## Tasks to complete
A) Print, word for word, the stretch of the passage on the Williams FW18 from "The biggest change" through "the steering wheel.".
B) Answer each question from the passage on the Williams FW18 below, one answer per line:
(i) Who created the FW18's aero-package?
(ii) How much power did the Renault V10 engine produce?
(iii) How many testing kilometres did Villeneuve spend preparing for the new challenge?
C) According to the passage on the Williams FW18 below, why were the pedals on Villeneuve's car aligned as they were? Answer in one to three sentences.

## Passage to read
※
The FW18 carbon-fibre composite monocoque chassis and double wishbone suspension all looked very conventional on paper. The car was clothed with the highly effective aero-package created by Adrian Newey. The few rule changes for 1996 focused on driver protection with a lower mounted seat and revised cockpit surrounds. Also carried over from the previous Williams was the Renault three-litre V10 engine, which produced a hefty 750 bhp. This power was transferred to the rear wheels through a Williams six-speed, paddle-shift gearbox.

The biggest change for 1996 was the arrival of 1995 CART Champion and Indy 500 winner Jacques Villeneuve. He was the son of the legendary Gilles Villeneuve and was joined by 1994 and 1995 runner-up Damon Hill, who himself was the son of the great Graham Hill. Villeneuve had spent over 9,000 testing kilometres to prepare himself for the new challenge. He had the controls on his FW18 set up quite differently from Hill. The pedals were aligned to suit his left-foot braking style and the up and down shift paddles were both mounted on the right-hand side of the steering wheel.
※
## Dataset content
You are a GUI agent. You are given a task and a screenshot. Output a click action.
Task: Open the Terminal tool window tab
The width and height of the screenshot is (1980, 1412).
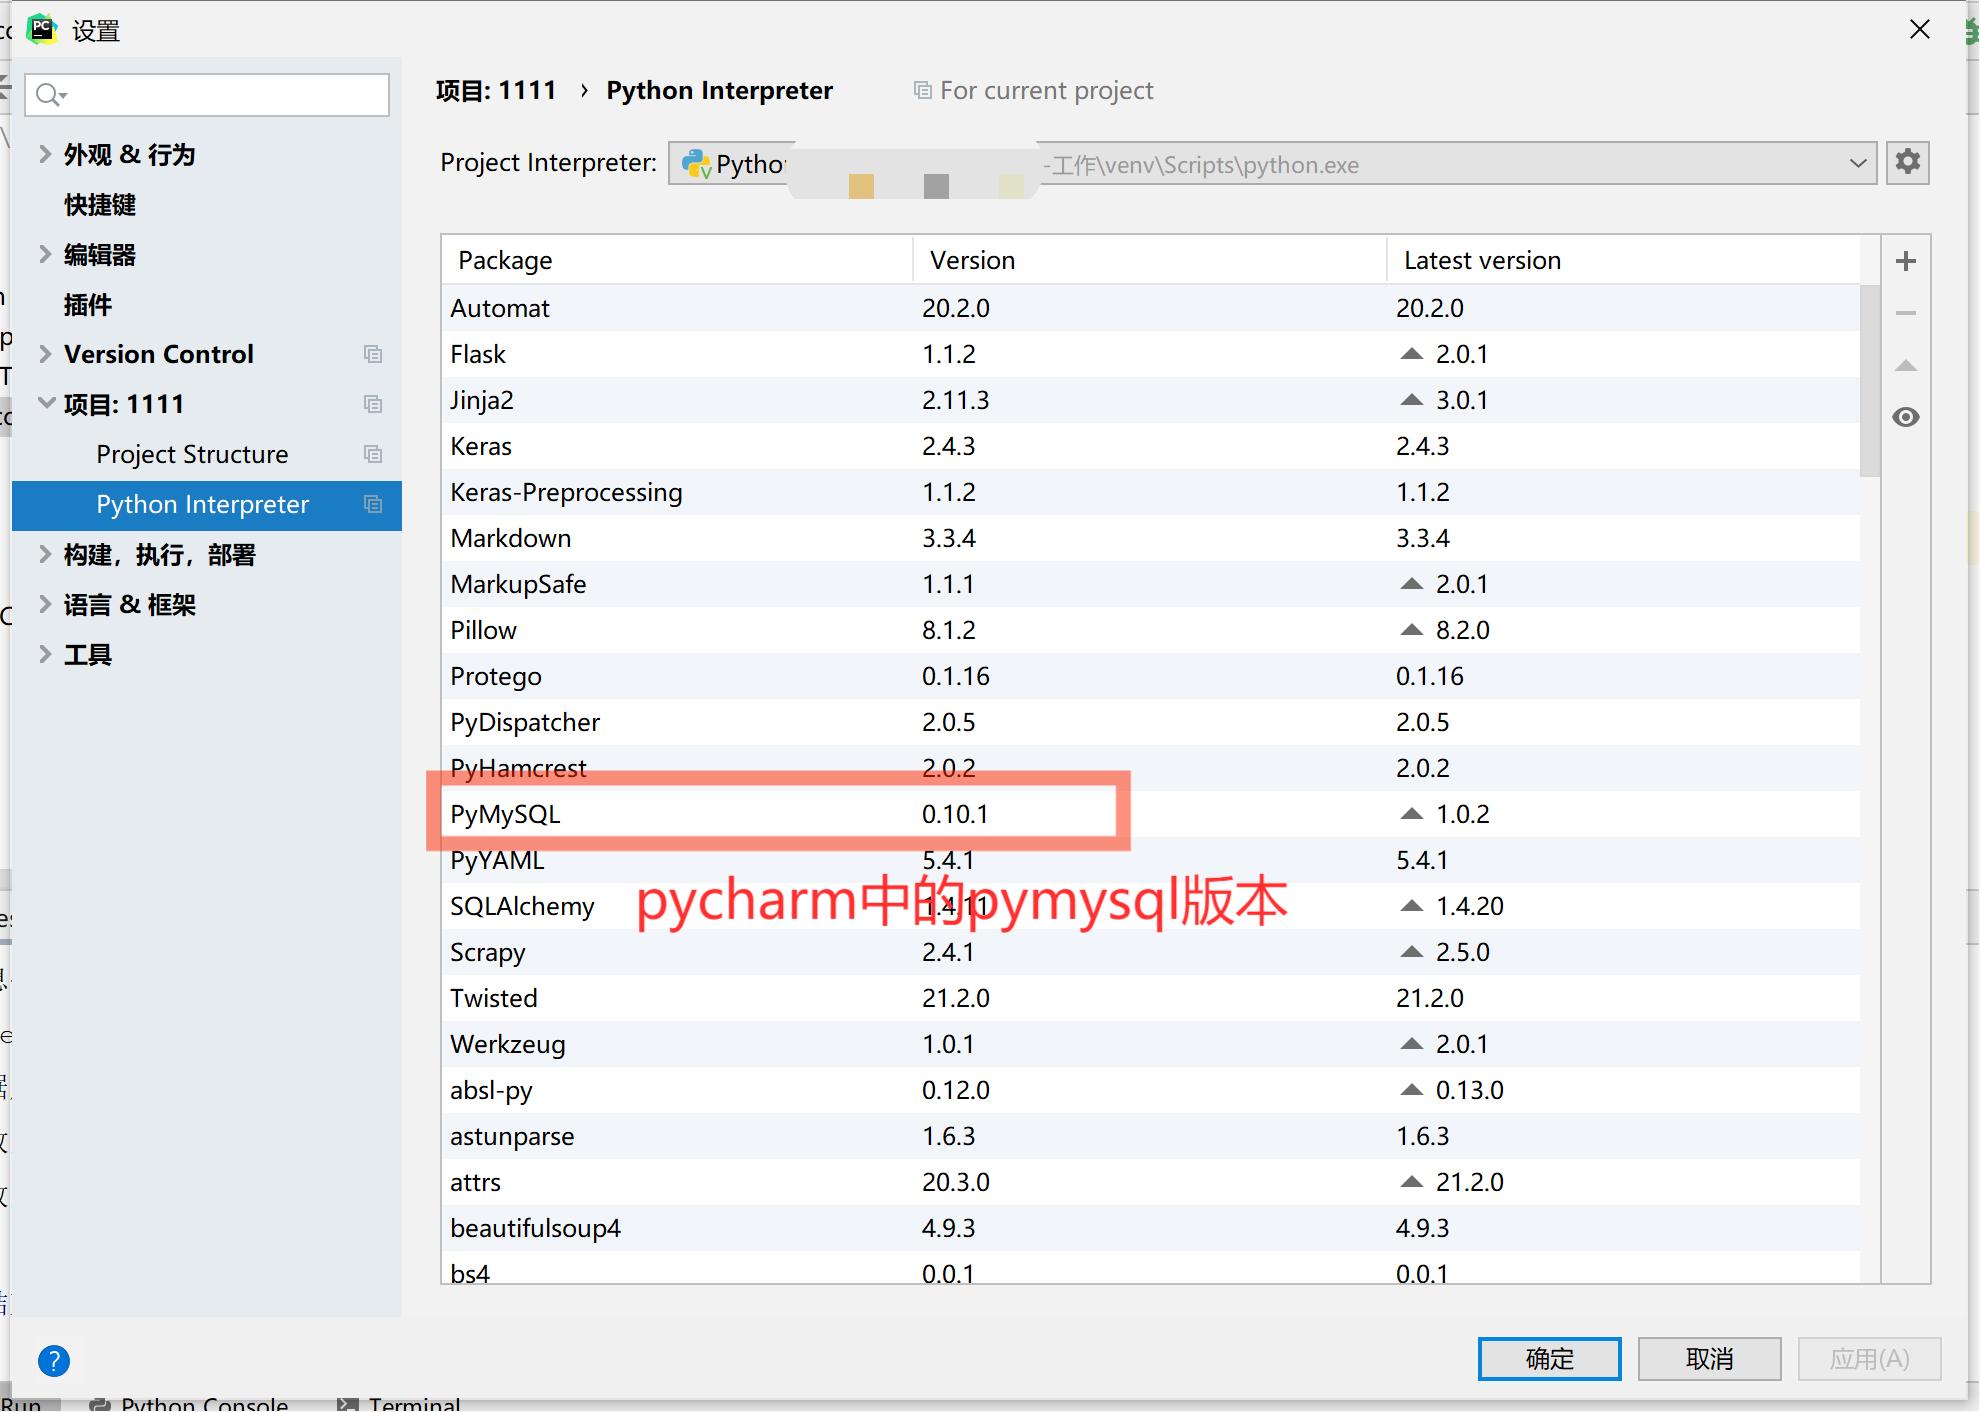(x=412, y=1404)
※
## Answers to the exercises
A)
The biggest change for 1996 was the arrival of 1995 CART Champion and Indy 500 winner Jacques Villeneuve. He was the son of the legendary Gilles Villeneuve and was joined by 1994 and 1995 runner-up Damon Hill, who himself was the son of the great Graham Hill. Villeneuve had spent over 9,000 testing kilometres to prepare himself for the new challenge. He had the controls on his FW18 set up quite differently from Hill. The pedals were aligned to suit his left-foot braking style and the up and down shift paddles were both mounted on the right-hand side of the steering wheel.

B)
(i) Adrian Newey
(ii) 750 bhp
(iii) Over 9,000

C) The pedals on Villeneuve's FW18 were aligned to suit his left-foot braking style.